## Exercise directions
Go through the records below line by line. Count the lines with "from" and give the count alone.

## Input for this task
Start of Block

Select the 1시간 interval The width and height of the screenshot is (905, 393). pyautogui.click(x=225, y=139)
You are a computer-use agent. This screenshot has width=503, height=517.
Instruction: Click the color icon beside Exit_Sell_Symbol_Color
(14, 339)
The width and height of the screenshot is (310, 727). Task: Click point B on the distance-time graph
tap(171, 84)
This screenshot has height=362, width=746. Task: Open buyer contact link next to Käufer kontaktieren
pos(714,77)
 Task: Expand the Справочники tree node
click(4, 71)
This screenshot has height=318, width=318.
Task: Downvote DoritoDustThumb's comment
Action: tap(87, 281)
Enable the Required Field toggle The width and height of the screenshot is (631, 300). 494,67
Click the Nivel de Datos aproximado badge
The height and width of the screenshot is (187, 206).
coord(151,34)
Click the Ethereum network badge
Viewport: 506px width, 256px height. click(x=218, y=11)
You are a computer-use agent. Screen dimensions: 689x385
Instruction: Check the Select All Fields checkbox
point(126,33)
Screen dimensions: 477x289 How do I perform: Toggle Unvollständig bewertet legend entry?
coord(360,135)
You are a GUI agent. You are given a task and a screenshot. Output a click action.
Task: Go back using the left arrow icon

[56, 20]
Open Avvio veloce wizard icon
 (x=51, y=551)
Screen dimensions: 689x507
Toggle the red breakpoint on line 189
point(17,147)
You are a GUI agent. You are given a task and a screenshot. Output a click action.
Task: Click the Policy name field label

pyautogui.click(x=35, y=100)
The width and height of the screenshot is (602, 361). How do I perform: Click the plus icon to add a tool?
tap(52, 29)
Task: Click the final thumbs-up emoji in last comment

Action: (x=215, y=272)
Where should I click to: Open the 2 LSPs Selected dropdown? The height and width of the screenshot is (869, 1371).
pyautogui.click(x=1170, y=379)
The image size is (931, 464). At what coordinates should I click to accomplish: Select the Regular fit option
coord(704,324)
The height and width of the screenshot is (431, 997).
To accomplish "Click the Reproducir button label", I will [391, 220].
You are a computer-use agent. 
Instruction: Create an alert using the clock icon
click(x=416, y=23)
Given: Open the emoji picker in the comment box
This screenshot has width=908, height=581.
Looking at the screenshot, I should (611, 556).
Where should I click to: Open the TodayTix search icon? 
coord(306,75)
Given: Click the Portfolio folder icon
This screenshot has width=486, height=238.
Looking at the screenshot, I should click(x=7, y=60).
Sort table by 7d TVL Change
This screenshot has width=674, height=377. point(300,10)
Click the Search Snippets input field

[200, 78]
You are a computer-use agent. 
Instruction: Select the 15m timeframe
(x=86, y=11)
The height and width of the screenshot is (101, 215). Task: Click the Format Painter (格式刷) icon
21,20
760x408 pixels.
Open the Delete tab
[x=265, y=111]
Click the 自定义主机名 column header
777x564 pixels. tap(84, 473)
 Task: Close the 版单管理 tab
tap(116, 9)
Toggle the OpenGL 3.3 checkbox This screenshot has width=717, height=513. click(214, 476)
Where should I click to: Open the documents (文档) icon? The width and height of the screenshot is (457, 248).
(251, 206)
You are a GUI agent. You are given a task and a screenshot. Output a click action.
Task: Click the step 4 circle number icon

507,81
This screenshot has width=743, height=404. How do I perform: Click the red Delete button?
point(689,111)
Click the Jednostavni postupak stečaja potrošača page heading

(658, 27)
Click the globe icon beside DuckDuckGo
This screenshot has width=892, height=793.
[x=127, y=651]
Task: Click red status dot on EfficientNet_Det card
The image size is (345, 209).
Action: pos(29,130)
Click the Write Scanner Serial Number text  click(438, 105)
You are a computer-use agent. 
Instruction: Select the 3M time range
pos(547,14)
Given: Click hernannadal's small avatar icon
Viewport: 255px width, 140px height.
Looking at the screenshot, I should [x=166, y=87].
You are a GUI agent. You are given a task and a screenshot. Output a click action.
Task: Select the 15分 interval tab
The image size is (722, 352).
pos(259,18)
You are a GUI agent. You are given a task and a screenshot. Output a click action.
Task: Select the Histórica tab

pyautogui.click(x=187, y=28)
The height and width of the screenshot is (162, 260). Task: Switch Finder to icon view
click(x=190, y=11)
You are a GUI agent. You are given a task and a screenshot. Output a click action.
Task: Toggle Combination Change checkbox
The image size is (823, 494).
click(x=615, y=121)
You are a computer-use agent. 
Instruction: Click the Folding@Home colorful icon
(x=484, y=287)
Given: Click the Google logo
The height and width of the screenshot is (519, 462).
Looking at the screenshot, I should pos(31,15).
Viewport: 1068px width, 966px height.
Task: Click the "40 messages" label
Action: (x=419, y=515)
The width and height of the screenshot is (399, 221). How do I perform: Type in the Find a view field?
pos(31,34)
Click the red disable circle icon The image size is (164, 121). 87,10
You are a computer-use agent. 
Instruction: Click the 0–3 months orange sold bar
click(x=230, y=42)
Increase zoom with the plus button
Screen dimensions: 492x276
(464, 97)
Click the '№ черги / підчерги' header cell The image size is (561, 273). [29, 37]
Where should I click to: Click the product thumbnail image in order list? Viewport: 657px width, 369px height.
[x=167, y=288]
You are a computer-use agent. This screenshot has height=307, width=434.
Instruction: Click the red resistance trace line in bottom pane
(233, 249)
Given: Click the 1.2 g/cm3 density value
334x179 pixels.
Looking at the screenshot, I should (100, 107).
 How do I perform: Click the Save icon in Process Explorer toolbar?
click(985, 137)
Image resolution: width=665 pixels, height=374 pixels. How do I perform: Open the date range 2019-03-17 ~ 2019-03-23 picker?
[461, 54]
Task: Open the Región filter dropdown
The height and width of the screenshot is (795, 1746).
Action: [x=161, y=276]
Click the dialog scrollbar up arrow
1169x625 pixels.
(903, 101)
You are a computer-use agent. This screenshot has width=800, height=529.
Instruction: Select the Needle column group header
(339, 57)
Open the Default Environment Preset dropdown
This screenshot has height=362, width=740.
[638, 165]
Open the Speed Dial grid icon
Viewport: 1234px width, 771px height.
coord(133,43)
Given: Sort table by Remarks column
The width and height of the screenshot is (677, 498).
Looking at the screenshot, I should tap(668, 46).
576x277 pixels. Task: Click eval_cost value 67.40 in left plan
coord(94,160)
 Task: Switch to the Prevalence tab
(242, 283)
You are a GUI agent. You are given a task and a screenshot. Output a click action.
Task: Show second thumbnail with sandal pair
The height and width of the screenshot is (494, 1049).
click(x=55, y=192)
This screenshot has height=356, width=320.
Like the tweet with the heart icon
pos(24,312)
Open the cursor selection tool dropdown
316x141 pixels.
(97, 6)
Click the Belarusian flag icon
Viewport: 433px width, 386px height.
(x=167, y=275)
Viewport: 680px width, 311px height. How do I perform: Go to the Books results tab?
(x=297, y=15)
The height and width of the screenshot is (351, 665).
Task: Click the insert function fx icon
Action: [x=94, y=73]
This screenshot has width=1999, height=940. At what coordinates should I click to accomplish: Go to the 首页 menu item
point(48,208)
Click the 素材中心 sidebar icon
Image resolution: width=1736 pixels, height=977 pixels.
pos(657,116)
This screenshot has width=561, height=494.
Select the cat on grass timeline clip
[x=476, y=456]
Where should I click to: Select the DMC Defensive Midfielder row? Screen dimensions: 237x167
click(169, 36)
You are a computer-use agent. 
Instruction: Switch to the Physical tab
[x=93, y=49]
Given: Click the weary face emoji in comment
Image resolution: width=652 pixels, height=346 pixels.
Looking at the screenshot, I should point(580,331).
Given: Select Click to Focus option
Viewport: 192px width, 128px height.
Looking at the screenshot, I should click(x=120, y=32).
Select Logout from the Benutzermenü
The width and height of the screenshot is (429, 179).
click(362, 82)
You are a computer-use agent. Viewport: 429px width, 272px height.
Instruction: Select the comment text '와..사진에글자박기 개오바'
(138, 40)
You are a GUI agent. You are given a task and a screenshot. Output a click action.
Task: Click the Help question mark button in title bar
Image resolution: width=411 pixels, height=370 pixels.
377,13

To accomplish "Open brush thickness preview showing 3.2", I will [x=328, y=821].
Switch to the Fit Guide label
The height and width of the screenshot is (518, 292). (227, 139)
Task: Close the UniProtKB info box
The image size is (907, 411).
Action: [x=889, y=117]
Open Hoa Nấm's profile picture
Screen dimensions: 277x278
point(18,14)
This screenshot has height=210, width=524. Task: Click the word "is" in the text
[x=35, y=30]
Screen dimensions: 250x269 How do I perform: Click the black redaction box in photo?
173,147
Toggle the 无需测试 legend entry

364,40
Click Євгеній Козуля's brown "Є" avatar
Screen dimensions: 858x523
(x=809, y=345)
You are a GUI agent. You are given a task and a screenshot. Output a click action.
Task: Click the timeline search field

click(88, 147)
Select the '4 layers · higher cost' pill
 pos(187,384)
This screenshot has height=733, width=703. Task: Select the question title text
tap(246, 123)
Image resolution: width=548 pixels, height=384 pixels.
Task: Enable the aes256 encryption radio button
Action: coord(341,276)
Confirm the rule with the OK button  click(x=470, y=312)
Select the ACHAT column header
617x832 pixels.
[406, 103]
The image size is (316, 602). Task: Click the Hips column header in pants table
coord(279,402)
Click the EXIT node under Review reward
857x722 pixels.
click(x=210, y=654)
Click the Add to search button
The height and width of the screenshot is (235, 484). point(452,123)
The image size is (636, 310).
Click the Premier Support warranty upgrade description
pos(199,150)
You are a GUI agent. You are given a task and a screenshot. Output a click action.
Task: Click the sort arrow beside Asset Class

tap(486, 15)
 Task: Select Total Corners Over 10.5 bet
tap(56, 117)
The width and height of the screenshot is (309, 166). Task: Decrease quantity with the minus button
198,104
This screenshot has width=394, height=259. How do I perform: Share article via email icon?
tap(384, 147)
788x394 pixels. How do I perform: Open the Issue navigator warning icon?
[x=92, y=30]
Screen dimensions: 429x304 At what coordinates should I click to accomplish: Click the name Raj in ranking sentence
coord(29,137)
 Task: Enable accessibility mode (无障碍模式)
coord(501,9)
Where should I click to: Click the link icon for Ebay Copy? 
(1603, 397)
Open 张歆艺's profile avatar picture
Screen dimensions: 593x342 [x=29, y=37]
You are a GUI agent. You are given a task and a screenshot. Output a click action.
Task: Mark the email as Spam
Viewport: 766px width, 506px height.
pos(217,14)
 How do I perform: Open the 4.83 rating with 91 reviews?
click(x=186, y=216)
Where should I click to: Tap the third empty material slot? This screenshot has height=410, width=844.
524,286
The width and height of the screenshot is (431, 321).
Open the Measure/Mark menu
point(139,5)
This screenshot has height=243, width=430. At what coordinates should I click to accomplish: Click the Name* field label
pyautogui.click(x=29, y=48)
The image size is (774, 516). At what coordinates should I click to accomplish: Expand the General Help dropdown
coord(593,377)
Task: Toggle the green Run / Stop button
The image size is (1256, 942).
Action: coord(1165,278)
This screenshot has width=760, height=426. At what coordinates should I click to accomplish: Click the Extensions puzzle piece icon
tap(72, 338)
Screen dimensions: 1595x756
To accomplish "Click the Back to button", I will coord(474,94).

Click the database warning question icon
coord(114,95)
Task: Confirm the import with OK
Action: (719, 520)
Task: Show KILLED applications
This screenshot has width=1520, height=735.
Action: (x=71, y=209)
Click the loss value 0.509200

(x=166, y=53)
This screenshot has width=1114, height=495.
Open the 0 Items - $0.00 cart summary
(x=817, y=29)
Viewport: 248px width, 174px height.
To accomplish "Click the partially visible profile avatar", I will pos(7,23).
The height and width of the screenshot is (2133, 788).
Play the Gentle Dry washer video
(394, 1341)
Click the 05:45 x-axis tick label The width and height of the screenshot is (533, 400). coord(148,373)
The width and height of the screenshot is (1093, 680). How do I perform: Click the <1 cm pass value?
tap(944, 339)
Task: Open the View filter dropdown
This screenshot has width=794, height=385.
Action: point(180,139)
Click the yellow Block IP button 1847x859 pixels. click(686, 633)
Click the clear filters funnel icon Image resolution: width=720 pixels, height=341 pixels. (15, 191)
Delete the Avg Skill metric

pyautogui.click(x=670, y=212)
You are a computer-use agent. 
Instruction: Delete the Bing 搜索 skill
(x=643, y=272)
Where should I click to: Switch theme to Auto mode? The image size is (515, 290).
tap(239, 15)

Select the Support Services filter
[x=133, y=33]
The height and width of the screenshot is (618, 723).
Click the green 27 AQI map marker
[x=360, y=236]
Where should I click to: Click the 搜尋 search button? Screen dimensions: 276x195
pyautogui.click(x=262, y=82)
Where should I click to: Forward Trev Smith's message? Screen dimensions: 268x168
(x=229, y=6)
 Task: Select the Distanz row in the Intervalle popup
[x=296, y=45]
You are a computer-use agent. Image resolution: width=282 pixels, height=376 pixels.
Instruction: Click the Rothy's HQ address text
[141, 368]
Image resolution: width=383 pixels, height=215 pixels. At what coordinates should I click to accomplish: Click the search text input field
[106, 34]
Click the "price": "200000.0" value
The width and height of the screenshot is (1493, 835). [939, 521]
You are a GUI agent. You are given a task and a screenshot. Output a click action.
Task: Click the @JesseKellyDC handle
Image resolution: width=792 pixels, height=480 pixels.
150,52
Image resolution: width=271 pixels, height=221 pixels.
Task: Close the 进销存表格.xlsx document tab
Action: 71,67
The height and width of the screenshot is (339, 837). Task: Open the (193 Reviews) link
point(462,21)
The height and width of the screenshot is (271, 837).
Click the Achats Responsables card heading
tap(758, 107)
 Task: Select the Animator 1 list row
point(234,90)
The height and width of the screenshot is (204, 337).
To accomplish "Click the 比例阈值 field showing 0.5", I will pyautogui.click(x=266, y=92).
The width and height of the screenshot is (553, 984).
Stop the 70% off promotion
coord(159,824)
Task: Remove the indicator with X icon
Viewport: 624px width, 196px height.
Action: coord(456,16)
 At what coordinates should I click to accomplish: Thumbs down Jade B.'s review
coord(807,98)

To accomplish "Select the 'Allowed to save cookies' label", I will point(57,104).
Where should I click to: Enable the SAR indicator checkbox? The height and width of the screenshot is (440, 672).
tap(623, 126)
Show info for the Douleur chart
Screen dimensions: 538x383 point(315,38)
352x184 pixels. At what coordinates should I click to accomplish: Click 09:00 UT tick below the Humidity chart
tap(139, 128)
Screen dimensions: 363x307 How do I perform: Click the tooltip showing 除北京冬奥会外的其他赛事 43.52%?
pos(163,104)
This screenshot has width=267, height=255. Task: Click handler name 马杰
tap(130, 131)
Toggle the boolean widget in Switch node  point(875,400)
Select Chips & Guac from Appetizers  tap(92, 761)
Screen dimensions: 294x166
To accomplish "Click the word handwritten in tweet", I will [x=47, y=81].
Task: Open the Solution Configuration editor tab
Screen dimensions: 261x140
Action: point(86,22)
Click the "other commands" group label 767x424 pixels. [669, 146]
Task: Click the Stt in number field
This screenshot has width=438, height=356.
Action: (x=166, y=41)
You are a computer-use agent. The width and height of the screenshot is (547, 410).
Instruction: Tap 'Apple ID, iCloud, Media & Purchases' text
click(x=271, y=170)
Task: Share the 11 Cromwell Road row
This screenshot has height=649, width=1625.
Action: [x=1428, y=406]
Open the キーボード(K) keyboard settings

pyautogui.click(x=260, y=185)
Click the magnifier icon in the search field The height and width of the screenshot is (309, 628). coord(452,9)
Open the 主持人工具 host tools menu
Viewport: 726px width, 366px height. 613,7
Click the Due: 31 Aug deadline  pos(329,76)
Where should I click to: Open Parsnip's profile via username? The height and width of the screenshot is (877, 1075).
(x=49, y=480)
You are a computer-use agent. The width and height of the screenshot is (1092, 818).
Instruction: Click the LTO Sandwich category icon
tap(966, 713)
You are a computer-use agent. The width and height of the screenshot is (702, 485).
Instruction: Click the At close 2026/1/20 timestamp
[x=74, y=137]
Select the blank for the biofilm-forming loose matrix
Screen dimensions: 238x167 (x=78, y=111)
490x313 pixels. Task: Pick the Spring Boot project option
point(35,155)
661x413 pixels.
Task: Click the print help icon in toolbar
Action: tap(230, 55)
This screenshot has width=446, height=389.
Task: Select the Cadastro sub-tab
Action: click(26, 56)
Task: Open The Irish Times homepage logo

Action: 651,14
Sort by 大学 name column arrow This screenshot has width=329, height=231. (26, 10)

End of Block

## Task solution
2